_TASK_: Using the listing below, print exactly everything from the line with "Instruction: Dismiss the" down to the line with "This screenshot has height=523, width=1024.", both included, and nothing more.

_MATERIAL TO PROCESS_:
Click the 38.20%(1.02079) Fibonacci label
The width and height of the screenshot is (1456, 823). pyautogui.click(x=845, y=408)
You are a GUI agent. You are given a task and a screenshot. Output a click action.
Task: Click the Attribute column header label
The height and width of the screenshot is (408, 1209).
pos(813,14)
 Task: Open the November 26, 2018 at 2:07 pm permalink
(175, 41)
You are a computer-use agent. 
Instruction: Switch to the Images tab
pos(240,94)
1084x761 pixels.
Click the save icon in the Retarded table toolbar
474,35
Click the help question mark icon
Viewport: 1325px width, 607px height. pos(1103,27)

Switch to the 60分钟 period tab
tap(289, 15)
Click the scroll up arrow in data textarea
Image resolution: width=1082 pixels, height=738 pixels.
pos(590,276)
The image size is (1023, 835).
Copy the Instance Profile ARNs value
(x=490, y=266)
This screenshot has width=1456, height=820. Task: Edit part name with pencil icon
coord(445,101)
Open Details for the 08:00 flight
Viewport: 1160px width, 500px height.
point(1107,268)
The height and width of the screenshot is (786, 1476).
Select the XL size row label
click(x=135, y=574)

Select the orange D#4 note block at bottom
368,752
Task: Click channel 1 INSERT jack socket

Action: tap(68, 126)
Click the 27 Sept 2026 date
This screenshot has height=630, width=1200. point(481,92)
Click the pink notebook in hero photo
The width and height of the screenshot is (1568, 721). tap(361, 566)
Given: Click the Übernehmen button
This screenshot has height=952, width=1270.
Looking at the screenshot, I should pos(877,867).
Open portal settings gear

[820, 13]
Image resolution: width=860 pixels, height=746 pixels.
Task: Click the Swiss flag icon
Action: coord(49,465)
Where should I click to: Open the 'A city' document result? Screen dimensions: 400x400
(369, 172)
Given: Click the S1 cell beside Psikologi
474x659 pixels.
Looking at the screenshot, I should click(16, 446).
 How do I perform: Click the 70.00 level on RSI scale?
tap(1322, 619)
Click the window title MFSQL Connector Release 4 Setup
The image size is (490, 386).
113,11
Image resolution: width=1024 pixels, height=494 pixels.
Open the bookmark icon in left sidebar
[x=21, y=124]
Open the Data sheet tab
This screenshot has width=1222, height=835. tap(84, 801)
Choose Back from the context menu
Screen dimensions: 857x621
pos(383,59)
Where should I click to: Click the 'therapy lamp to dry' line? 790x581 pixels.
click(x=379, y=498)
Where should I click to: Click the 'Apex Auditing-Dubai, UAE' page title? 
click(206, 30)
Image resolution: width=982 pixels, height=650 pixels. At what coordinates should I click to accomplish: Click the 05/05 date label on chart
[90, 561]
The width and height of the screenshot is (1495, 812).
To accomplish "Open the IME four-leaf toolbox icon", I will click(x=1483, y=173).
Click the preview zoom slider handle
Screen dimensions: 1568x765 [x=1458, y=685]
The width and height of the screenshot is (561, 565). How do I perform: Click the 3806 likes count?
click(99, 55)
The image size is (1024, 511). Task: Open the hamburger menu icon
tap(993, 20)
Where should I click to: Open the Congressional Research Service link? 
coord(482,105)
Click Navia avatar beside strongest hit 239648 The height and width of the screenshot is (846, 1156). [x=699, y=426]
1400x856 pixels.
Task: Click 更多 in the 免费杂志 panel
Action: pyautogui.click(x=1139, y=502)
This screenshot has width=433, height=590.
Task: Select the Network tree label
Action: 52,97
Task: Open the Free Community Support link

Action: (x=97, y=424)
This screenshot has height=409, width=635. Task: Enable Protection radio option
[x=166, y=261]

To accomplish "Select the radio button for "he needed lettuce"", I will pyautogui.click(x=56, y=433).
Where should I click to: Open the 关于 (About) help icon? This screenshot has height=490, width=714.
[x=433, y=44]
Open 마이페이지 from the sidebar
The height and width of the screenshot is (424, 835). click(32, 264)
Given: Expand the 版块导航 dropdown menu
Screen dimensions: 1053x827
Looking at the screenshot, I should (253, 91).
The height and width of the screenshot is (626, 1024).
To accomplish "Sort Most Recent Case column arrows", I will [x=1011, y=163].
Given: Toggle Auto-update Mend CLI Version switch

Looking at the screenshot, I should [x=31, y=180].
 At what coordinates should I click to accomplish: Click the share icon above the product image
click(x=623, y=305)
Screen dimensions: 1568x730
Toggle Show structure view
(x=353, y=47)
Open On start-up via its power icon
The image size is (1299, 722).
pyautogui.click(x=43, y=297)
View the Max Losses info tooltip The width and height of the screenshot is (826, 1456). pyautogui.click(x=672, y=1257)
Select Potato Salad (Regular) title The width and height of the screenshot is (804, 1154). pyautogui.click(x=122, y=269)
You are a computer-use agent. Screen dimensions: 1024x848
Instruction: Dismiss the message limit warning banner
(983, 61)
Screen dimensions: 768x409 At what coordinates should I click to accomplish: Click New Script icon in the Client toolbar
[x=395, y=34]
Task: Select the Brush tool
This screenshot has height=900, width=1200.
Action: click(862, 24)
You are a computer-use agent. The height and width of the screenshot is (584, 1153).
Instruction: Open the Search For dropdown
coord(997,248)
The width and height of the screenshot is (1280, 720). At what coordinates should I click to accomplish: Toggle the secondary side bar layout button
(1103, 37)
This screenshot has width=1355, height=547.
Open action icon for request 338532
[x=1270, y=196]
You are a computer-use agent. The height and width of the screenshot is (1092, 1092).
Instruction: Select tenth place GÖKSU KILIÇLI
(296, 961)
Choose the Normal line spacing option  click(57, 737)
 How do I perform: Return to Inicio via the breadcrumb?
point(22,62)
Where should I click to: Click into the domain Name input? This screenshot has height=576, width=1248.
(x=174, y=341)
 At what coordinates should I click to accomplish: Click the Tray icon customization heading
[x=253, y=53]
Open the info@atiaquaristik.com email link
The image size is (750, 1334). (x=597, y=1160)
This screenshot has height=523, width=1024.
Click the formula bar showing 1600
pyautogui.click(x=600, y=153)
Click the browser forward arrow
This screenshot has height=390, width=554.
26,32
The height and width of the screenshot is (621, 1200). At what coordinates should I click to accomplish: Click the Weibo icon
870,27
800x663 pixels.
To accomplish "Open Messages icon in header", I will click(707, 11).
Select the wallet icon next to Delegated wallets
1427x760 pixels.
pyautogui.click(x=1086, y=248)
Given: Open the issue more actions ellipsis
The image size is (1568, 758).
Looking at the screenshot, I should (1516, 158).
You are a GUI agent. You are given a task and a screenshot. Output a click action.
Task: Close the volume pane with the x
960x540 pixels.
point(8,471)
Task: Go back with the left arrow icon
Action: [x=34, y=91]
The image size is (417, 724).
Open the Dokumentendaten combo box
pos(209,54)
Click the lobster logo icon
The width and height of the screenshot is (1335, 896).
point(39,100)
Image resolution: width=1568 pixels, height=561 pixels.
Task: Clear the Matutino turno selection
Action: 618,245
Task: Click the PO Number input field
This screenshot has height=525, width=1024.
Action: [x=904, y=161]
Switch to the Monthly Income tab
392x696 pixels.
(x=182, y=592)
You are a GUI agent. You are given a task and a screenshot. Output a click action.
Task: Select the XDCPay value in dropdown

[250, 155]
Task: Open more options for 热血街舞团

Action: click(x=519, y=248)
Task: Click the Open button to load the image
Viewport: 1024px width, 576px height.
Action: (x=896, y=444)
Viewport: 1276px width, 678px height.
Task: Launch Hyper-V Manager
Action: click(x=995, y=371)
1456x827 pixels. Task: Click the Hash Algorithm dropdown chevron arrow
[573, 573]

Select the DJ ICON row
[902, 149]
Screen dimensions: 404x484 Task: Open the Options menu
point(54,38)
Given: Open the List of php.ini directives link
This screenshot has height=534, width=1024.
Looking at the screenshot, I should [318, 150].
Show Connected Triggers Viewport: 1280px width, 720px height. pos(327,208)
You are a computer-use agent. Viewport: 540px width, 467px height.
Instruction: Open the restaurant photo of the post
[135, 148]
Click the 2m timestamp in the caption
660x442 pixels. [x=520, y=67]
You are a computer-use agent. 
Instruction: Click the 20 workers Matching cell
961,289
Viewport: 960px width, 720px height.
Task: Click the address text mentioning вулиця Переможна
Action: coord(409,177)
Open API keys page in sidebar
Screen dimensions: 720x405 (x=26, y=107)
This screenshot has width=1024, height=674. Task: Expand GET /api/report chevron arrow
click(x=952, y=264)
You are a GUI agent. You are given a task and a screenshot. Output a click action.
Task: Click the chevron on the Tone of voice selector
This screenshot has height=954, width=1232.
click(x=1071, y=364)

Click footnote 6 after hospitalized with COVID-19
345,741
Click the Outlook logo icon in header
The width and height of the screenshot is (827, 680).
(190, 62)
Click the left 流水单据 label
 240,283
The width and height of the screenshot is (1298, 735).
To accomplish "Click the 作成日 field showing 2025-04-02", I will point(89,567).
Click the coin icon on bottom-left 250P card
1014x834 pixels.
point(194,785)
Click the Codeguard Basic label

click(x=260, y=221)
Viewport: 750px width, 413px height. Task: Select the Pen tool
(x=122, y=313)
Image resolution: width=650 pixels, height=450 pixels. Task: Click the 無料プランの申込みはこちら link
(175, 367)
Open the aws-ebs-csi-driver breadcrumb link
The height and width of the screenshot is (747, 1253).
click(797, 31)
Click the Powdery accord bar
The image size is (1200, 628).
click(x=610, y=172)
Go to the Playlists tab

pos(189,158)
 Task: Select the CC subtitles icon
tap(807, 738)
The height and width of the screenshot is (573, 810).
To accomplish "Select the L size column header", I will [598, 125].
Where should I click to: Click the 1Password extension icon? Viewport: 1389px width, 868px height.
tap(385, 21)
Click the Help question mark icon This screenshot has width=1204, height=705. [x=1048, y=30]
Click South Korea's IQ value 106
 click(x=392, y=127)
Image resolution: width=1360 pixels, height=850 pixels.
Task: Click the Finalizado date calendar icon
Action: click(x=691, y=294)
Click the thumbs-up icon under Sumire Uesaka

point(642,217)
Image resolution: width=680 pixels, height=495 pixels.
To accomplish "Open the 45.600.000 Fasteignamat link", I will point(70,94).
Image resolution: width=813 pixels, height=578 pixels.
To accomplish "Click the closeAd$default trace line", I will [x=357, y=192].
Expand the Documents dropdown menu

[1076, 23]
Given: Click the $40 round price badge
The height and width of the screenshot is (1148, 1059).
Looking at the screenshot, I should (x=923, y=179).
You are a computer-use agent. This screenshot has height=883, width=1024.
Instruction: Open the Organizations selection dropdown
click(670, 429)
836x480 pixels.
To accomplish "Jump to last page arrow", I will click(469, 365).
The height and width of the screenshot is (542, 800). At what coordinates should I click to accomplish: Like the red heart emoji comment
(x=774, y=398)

_RESULT OF THIS EXERCISE_:
Instruction: Dismiss the message limit warning banner
(983, 61)
Screen dimensions: 768x409 At what coordinates should I click to accomplish: Click New Script icon in the Client toolbar
[x=395, y=34]
Task: Select the Brush tool
This screenshot has height=900, width=1200.
Action: click(862, 24)
You are a computer-use agent. The height and width of the screenshot is (584, 1153).
Instruction: Open the Search For dropdown
coord(997,248)
The width and height of the screenshot is (1280, 720). At what coordinates should I click to accomplish: Toggle the secondary side bar layout button
(1103, 37)
This screenshot has width=1355, height=547.
Open action icon for request 338532
[x=1270, y=196]
You are a computer-use agent. The height and width of the screenshot is (1092, 1092).
Instruction: Select tenth place GÖKSU KILIÇLI
(296, 961)
Choose the Normal line spacing option  click(57, 737)
 How do I perform: Return to Inicio via the breadcrumb?
point(22,62)
Where should I click to: Click into the domain Name input? This screenshot has height=576, width=1248.
(x=174, y=341)
 At what coordinates should I click to accomplish: Click the Tray icon customization heading
[x=253, y=53]
Open the info@atiaquaristik.com email link
The image size is (750, 1334). (x=597, y=1160)
This screenshot has height=523, width=1024.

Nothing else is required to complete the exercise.